>>

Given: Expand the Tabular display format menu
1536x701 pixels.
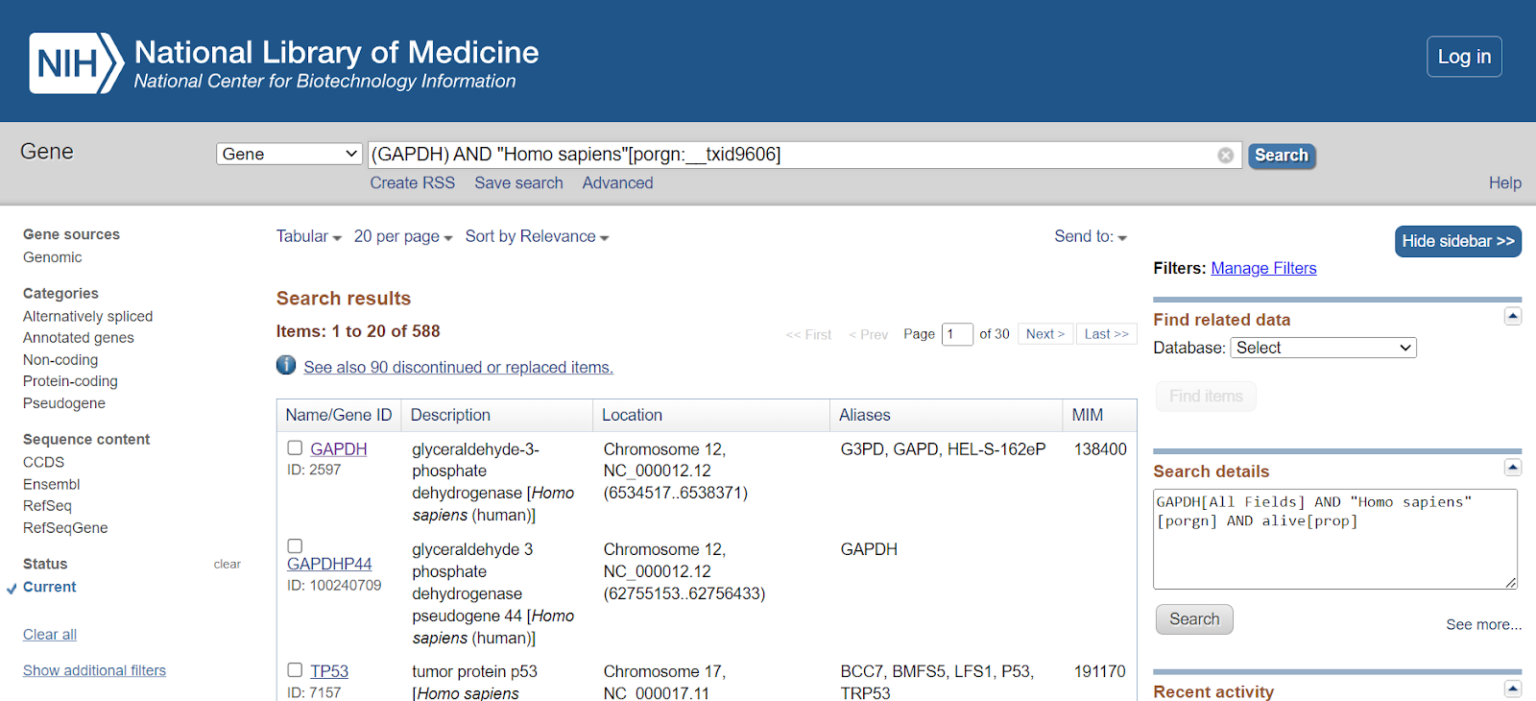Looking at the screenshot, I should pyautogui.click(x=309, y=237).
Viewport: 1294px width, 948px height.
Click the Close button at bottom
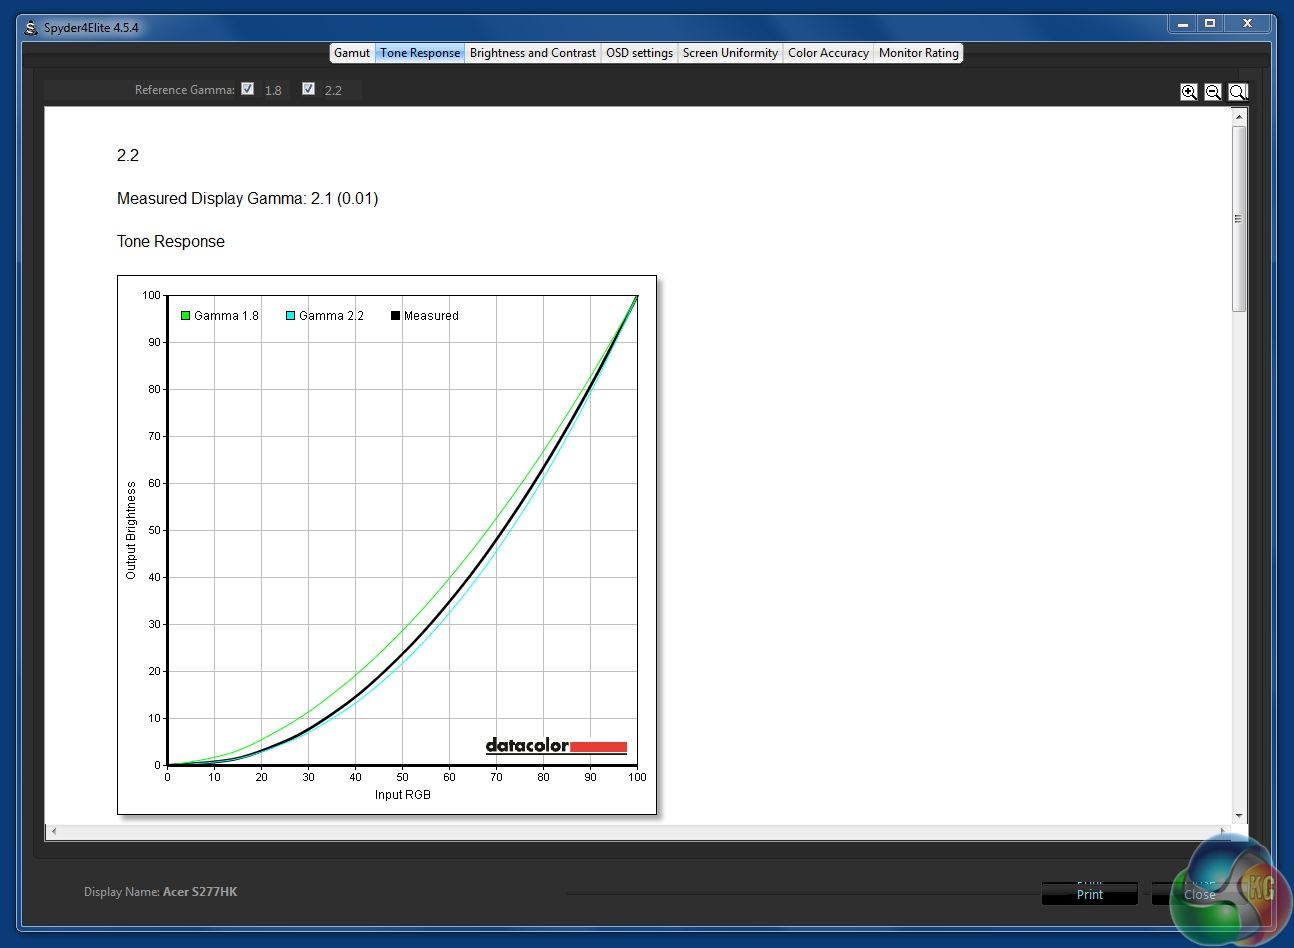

<<
>>

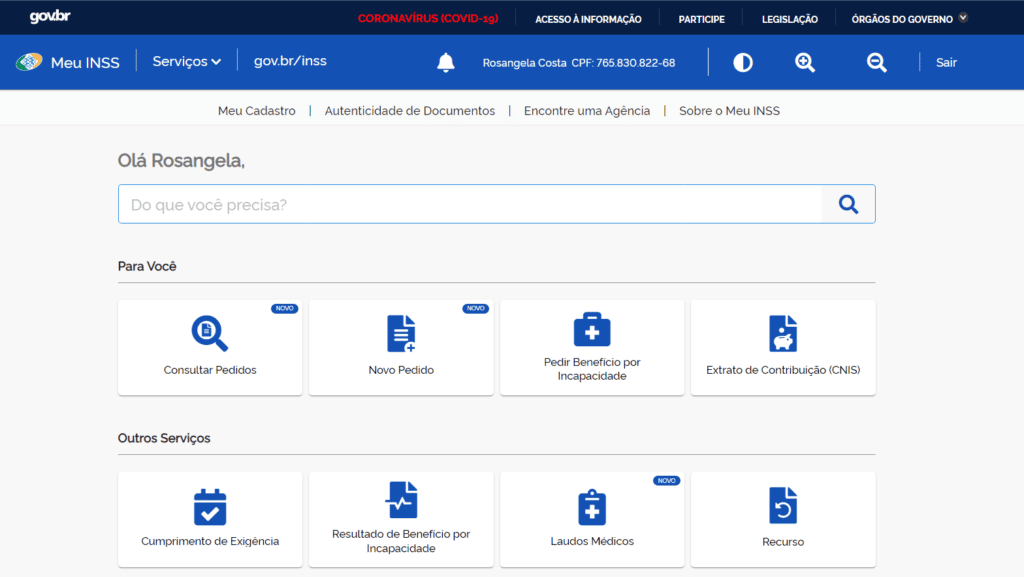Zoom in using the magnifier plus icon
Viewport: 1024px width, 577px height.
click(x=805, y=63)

<<

• [EXERCISE OBJECTIVE]
Copy out the records word for word, from the line with "Given: Expand the Tabular display format menu" to the line with "Click the Close button at bottom", including both of those lines. Leave the pictures out.

• [ANSWER FOR THE TASK]
Given: Expand the Tabular display format menu
1536x701 pixels.
Looking at the screenshot, I should pyautogui.click(x=309, y=237).
Viewport: 1294px width, 948px height.
Click the Close button at bottom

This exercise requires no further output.